Silvia Minelli (nella foto a destra) di Forza Italia, insieme al collega Fabio Viventi (a sx), lo ha infatti giudicato un provvedimento “con i fuochi d’artificio“. “Pur riconoscendo l’esistenza e la gravità del problema dell’alcol – dicono i consiglieri di opposizione – un’ordinanza limitativa al solo centro storico risolve il problema o lo sposta semplicemente in altre zone della città?”

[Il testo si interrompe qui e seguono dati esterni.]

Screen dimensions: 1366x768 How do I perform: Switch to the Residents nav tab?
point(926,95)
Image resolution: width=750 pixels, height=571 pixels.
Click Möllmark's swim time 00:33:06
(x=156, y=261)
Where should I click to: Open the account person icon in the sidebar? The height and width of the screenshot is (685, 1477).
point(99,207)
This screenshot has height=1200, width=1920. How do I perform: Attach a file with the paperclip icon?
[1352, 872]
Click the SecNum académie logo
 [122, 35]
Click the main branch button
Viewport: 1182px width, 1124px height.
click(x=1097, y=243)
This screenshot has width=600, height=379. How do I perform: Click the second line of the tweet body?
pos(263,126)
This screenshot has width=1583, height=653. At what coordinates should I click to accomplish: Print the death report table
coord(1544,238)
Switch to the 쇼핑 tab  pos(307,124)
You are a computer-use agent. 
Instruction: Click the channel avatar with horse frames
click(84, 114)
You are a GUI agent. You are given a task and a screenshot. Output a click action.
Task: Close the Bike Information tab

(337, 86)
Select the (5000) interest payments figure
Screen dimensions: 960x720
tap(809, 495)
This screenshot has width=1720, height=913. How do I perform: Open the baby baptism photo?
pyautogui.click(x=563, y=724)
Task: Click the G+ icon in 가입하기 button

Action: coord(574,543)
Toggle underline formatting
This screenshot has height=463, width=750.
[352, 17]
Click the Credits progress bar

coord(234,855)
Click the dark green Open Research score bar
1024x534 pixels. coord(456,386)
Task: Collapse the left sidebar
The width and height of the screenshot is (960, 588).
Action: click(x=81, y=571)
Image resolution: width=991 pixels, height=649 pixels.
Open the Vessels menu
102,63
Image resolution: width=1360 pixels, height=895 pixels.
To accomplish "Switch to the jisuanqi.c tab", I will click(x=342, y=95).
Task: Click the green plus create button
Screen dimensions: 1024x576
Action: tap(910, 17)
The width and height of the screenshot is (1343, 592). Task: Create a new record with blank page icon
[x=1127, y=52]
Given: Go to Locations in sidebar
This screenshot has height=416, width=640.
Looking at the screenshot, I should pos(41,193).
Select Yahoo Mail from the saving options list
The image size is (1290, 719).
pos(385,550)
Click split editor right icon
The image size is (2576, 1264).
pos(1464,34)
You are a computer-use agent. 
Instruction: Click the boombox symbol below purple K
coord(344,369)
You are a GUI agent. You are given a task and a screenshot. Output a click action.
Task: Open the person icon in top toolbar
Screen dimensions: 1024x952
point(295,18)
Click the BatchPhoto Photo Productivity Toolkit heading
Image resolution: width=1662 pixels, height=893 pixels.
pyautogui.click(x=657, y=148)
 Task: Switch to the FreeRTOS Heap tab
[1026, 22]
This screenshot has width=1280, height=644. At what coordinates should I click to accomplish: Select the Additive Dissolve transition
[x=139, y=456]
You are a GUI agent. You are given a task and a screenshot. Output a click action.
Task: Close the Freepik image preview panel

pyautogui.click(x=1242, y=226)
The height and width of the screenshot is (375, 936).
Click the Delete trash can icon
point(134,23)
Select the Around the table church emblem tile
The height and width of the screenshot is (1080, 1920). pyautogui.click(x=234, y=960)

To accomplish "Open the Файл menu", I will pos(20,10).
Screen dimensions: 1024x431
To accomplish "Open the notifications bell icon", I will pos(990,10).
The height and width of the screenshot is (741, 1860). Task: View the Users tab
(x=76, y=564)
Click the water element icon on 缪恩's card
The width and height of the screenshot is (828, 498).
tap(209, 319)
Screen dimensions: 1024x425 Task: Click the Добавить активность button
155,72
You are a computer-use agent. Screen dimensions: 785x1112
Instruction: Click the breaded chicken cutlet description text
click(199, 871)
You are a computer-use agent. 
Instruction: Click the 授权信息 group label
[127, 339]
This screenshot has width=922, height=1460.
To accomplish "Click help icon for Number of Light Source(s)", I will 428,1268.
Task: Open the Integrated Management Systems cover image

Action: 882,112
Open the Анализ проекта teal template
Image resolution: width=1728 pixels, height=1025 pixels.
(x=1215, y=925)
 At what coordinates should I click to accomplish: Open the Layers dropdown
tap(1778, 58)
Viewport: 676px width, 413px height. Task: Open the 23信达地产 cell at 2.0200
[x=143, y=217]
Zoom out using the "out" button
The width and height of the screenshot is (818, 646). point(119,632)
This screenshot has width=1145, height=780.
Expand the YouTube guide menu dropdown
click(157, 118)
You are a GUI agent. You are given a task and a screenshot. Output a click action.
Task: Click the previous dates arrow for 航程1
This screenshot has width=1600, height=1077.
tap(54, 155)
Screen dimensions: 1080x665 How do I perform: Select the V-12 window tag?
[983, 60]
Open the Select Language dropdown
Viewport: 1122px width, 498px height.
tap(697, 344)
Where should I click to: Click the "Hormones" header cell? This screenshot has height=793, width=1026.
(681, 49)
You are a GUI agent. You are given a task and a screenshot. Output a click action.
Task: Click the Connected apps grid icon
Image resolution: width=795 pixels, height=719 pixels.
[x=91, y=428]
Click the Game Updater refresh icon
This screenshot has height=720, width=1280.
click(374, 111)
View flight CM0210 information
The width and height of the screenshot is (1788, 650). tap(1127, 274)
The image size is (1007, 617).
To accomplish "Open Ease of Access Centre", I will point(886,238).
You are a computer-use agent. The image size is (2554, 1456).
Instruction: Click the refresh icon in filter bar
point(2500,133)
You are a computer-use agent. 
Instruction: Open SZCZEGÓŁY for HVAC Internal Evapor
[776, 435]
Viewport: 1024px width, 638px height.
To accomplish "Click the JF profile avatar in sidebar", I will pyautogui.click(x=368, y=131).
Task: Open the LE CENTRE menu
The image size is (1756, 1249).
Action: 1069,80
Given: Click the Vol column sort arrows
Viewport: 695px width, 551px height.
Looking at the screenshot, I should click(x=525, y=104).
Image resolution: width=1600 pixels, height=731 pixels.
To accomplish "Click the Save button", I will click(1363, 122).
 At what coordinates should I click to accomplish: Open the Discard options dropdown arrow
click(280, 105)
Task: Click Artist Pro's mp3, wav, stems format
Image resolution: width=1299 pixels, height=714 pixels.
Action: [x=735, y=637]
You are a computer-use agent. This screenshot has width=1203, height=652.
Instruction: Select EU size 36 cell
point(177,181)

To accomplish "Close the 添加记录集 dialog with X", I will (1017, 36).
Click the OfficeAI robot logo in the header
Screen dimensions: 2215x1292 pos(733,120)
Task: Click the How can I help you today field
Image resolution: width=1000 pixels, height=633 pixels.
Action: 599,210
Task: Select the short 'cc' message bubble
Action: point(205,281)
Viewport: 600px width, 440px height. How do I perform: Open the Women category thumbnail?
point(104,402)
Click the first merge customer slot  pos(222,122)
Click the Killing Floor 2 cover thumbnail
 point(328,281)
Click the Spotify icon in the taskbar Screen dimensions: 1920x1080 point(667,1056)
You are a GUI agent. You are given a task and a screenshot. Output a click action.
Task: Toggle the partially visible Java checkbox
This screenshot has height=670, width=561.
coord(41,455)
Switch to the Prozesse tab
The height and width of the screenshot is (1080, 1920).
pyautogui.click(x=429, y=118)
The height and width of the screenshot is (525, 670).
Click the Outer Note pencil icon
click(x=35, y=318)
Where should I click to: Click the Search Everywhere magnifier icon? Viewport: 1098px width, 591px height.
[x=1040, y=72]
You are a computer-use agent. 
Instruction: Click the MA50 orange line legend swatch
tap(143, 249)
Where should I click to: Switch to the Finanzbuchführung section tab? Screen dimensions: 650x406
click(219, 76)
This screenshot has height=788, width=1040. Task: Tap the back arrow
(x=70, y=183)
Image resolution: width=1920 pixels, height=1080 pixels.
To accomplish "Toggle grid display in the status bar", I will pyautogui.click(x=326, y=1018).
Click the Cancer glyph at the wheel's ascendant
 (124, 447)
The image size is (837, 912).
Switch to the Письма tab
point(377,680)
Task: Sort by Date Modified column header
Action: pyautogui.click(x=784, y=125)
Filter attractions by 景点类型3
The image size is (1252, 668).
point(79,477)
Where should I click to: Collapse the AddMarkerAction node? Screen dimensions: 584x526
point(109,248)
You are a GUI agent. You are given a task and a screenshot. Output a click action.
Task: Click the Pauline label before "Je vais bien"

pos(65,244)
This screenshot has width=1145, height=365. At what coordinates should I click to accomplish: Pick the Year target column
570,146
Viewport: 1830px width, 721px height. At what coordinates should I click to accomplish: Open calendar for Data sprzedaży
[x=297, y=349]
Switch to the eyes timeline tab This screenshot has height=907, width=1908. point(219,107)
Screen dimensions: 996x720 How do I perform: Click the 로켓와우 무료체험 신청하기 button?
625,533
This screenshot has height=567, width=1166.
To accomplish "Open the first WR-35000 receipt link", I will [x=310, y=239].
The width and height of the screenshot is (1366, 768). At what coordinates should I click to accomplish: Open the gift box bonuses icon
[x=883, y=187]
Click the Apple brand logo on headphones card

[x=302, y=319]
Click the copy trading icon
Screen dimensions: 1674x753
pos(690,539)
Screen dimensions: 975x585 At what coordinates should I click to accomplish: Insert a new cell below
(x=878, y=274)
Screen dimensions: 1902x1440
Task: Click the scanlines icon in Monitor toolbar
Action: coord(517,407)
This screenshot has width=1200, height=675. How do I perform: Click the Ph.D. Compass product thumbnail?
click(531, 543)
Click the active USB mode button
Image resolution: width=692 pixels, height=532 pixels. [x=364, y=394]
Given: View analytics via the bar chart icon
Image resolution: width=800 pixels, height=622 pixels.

Per Minelli e Viventi “se la problematica monitorata è quella minorile, non sarebbe stato più di buon senso un ‘giro di vite’ nei confronti della somministrazione, per altro vietata dalla legge nazionale, di alcolici ai giovanissimi, con multe esemplari ai gestori di esercizi pubblici, ma anche a quelli commerciali tipo alimentari e supermercati?“.

Abbiamo l’impressione che estendendo il divieto ad ogni fascia di età, a partire addirittura dalle ore 21, sia ancora una volta un micidiale colpo al solo centro storico già in forte difficoltà

Sul fronte della limitazione delle emissioni sonore, invece, i due forzisti dichiarano: “In un periodo in cui gli esercenti hanno già organizzato eventi per i mesi estivi, ha senso un provvedimento perentorio che limiti alla mezzanotte qualsiasi fonte sonora? Perché non imporre una limitazione in termini di decibel per consentire una fruibilità dei vari locali senza arrecare danno ai residenti?“. In conclusione Minelli e Viventi sono concordi nel supportare il principio che ha ispirato l’ordinanza, ma “il metodo e la specificità dei provvedimenti – sottolineano – sono privi di quella dovuta condivisione e progettualità più ampia che sarebbe auspicabile in tematiche di questo tipo“.